What you should do
Give back the full data, retyped precisely.

Records shown
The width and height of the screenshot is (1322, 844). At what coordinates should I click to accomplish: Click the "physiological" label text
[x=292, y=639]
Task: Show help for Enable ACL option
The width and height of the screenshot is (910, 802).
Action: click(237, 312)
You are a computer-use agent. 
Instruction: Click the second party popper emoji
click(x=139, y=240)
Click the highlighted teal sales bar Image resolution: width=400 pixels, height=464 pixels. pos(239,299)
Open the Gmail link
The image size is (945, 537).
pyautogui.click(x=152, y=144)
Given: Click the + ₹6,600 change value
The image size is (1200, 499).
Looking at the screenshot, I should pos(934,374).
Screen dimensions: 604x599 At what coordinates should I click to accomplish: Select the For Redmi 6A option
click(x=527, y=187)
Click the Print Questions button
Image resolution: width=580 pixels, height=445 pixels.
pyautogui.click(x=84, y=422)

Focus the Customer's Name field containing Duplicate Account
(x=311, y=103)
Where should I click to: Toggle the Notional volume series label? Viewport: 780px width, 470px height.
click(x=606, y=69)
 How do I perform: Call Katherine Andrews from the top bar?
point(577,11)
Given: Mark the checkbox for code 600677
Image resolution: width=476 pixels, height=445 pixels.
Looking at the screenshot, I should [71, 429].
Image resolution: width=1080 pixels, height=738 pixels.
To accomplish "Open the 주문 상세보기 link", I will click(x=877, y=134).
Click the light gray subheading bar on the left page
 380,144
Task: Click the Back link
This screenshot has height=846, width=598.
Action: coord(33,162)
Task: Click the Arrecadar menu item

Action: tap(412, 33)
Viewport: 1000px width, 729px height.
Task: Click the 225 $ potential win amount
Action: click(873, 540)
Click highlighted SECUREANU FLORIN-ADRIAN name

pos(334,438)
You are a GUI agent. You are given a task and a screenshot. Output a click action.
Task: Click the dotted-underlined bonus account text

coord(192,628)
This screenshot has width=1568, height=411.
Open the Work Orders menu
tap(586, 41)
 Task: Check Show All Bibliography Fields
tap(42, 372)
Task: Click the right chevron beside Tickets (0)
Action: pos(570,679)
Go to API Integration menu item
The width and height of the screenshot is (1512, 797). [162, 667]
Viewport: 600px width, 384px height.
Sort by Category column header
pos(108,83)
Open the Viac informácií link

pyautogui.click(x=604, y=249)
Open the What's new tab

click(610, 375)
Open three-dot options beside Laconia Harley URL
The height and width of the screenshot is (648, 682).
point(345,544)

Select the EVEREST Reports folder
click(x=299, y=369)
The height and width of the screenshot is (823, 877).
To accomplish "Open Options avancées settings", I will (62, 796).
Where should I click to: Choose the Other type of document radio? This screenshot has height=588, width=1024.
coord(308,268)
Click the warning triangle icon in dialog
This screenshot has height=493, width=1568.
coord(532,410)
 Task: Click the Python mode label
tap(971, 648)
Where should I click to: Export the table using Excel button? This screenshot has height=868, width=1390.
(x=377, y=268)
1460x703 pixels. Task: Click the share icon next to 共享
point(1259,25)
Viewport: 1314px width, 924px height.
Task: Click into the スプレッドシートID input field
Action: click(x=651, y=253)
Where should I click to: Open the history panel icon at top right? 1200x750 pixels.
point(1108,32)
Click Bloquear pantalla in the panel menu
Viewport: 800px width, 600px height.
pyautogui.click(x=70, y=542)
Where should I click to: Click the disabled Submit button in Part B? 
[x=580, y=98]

Reply
The width and height of the screenshot is (1322, 844). At what coordinates should I click to accomplish: Click the "physiological" label text
[x=292, y=639]
Task: Show help for Enable ACL option
The width and height of the screenshot is (910, 802).
Action: click(237, 312)
You are a computer-use agent. 
Instruction: Click the second party popper emoji
click(x=139, y=240)
Click the highlighted teal sales bar Image resolution: width=400 pixels, height=464 pixels. pos(239,299)
Open the Gmail link
The image size is (945, 537).
pyautogui.click(x=152, y=144)
Given: Click the + ₹6,600 change value
The image size is (1200, 499).
Looking at the screenshot, I should pos(934,374).
Screen dimensions: 604x599 At what coordinates should I click to accomplish: Select the For Redmi 6A option
click(x=527, y=187)
Click the Print Questions button
Image resolution: width=580 pixels, height=445 pixels.
pyautogui.click(x=84, y=422)

Focus the Customer's Name field containing Duplicate Account
(x=311, y=103)
Where should I click to: Toggle the Notional volume series label? Viewport: 780px width, 470px height.
click(x=606, y=69)
 How do I perform: Call Katherine Andrews from the top bar?
point(577,11)
Given: Mark the checkbox for code 600677
Image resolution: width=476 pixels, height=445 pixels.
Looking at the screenshot, I should [71, 429].
Image resolution: width=1080 pixels, height=738 pixels.
To accomplish "Open the 주문 상세보기 link", I will click(x=877, y=134).
Click the light gray subheading bar on the left page
 380,144
Task: Click the Back link
This screenshot has height=846, width=598.
Action: coord(33,162)
Task: Click the Arrecadar menu item

Action: tap(412, 33)
Viewport: 1000px width, 729px height.
Task: Click the 225 $ potential win amount
Action: click(873, 540)
Click highlighted SECUREANU FLORIN-ADRIAN name

pos(334,438)
You are a GUI agent. You are given a task and a screenshot. Output a click action.
Task: Click the dotted-underlined bonus account text

coord(192,628)
This screenshot has width=1568, height=411.
Open the Work Orders menu
tap(586, 41)
 Task: Check Show All Bibliography Fields
tap(42, 372)
Task: Click the right chevron beside Tickets (0)
Action: pos(570,679)
Go to API Integration menu item
The width and height of the screenshot is (1512, 797). [162, 667]
Viewport: 600px width, 384px height.
Sort by Category column header
pos(108,83)
Open the Viac informácií link

pyautogui.click(x=604, y=249)
Open the What's new tab

click(610, 375)
Open three-dot options beside Laconia Harley URL
The height and width of the screenshot is (648, 682).
point(345,544)

Select the EVEREST Reports folder
click(x=299, y=369)
The height and width of the screenshot is (823, 877).
To accomplish "Open Options avancées settings", I will (62, 796).
Where should I click to: Choose the Other type of document radio? This screenshot has height=588, width=1024.
coord(308,268)
Click the warning triangle icon in dialog
This screenshot has height=493, width=1568.
coord(532,410)
 Task: Click the Python mode label
tap(971, 648)
Where should I click to: Export the table using Excel button? This screenshot has height=868, width=1390.
(x=377, y=268)
1460x703 pixels. Task: Click the share icon next to 共享
point(1259,25)
Viewport: 1314px width, 924px height.
Task: Click into the スプレッドシートID input field
Action: click(x=651, y=253)
Where should I click to: Open the history panel icon at top right? 1200x750 pixels.
point(1108,32)
Click Bloquear pantalla in the panel menu
Viewport: 800px width, 600px height.
pyautogui.click(x=70, y=542)
Where should I click to: Click the disabled Submit button in Part B? 
[x=580, y=98]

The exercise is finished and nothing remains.